El presidente de Castilla-La Mancha, Emiliano García-Page, ha defendido este jueves la integridad del PSOE frente al inicio del juicio del conocido como ‘caso Koldo’, en el que están implicados el exministro José Luis Ábalos, su exasesor Koldo García y el empresario Víctor de Aldama por presuntas irregularidades en contratos de mascarillas durante la pandemia.
García-Page ha subrayado que el partido está «repleto de militantes, dirigentes y cargos públicos limpios y honestos», y ha pedido que sea el propio PSOE quien ejerza la acusación contra quienes hayan abusado de la organización para su beneficio personal.
Durante un acto de restitución de obras incautadas en el Museo Diocesano de Arte Antiguo de Sigüenza (Guadalajara), junto al ministro de Cultura, Ernesto Urtasun, García-Page ha respondido a preguntas de los medios sobre el juicio que sienta en el banquillo a Ábalos, Koldo García y Víctor de Aldama.
El presidente autonómico ha reconocido que es «doloroso» ver algunos testimonios y ha insistido en la importancia de que los jueces «hagan su trabajo». En este sentido, ha afirmado que, ante la corrupción, no cabe «ningún tipo de ambigüedad, ningún tipo de tolerancia».
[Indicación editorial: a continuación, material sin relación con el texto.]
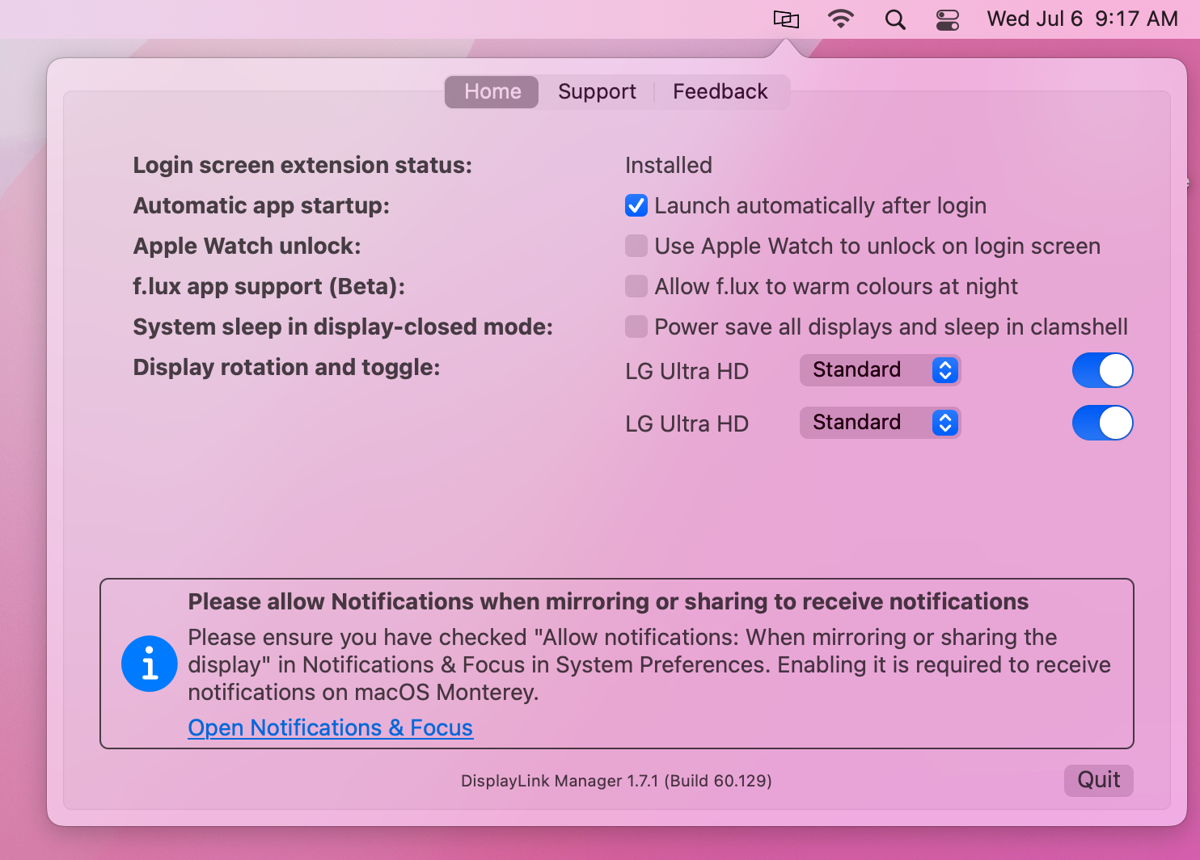The image size is (1200, 860).
Task: Switch to the Feedback tab
Action: [720, 92]
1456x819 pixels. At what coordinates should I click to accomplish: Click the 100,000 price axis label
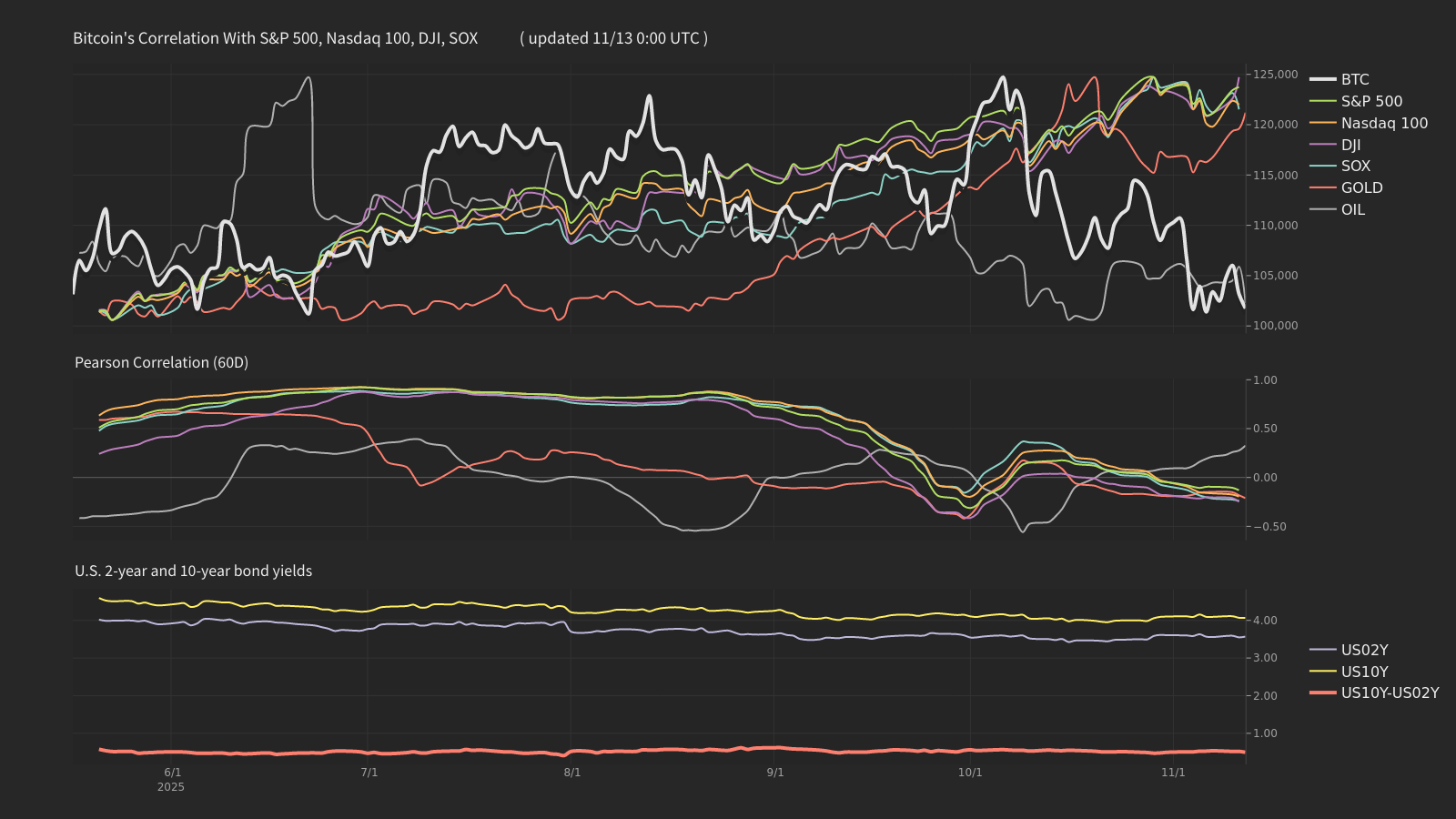coord(1275,326)
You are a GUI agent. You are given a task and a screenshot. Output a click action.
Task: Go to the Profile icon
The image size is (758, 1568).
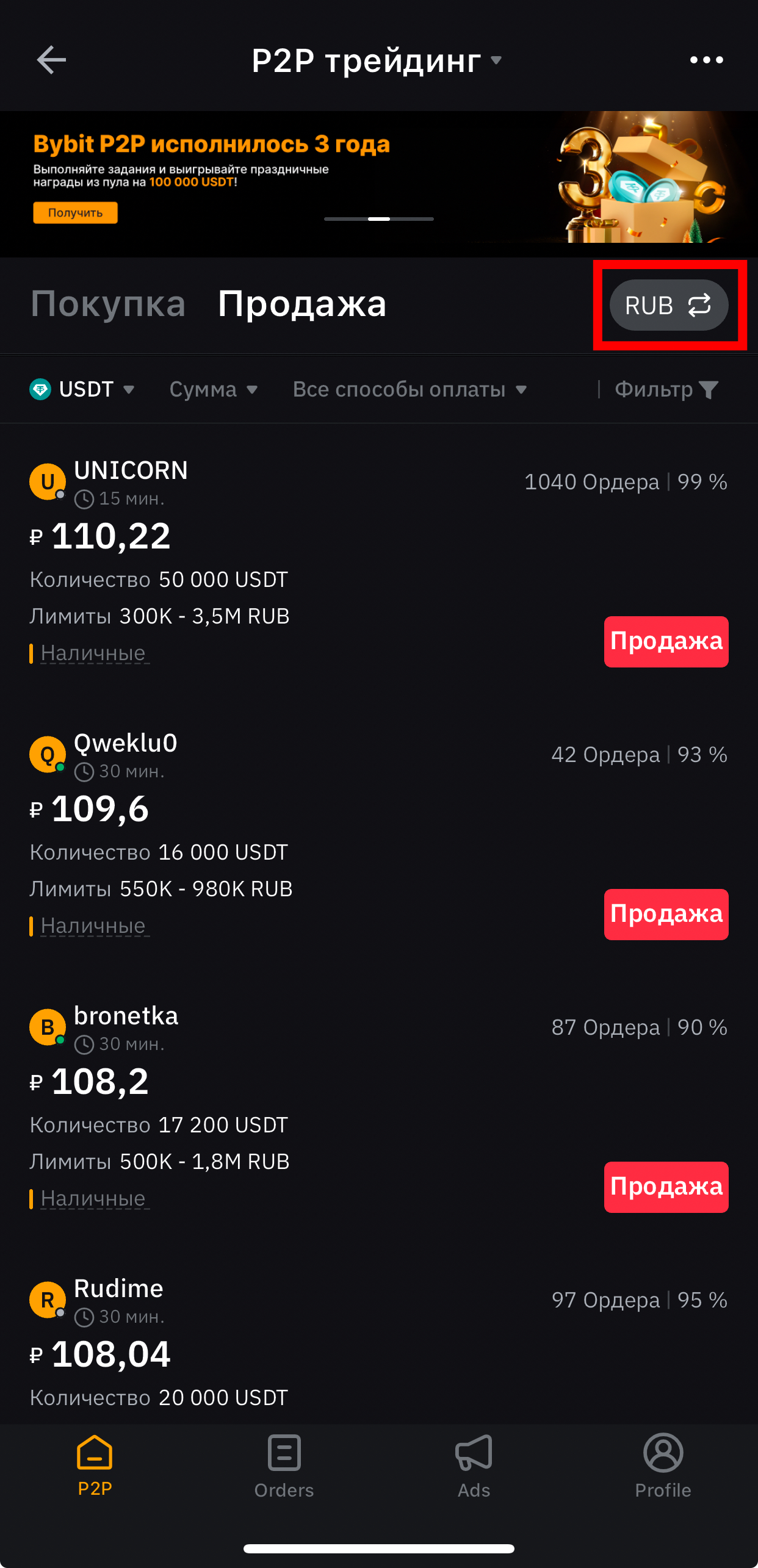tap(663, 1453)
García-Page ha diferenciado entre la posible actuación individual de algunos miembros y el comportamiento del partido en su conjunto: «Otra cosa distinta es que alguien haya abusado o haya utilizado el PSOE para su beneficio personal», ha señalado, sugiriendo que el PSOE debería ejercer la acusación «contra aquellos que han abusado de la organización», lo que, en su opinión, dejaría claro «que ningún ciudadano dude del PSOE y distinga perfectamente a unos de otros».
El presidente castellanomanchego ha reiterado su convencimiento de que milita en un partido «que es enormemente honesto, que está repleto de miles y miles de militantes, de dirigentes, de cargos públicos, limpios y honestos, y la organización como tal lo es», aunque ha admitido que puede darse el caso de que alguien «haya robado al PSOE, de entrada su propia confianza», o de que «nos quieran robar la decencia».
Sobre las acusaciones de financiación irregular, García-Page ha sido tajante: «No comparto para nada que el PSOE haya sido objeto de financiación irregular» y ha asegurado que puede dar «fe de la inmensa cantidad de gente que hay honestamente y sinceramente con las ideas en la cabeza y sin pensar en el bolsillo».
No obstante, ha considerado que deben «aclararse sin duda ninguna» las acusaciones sobre el dinero, insistiendo en que el PSOE como organización «no se ha beneficiado para nada. Otra cosa distinta es que haya gente que en nombre de la organización sí lo haya hecho, y eso es doblemente grave. Grave porque mancha todo un partido y al mismo tiempo cometen un delito».
García-Page también ha reflexionado sobre el concepto de responsabilidad política en España, criticando que «hemos estrechado tanto el concepto de responsabilidad que incluso termina siendo útil para los políticos más desvergonzados el que todo termine en decisión de un juez». Según ha señalado, «antes de que hubiera una resolución judicial, este país tendría que haber hecho una valoración sobre lo ético y lo no ético de los comportamientos, sobre la moral o la falta de moral de los comportamientos».
Por último, ha constatado que «parece que esa carrera, esa espiral inmensa de todo el mundo por denunciar, por querellar, hace que todo vaya tan rápido a los tribunales, todo coja el camino de los tribunales» mientras el concepto de responsabilidad en España «en realidad es polivalente», ya que «depende del plano del que la tenga que ejercer. Si está en la oposición dice unas cosas, si está en el gobierno dice otras».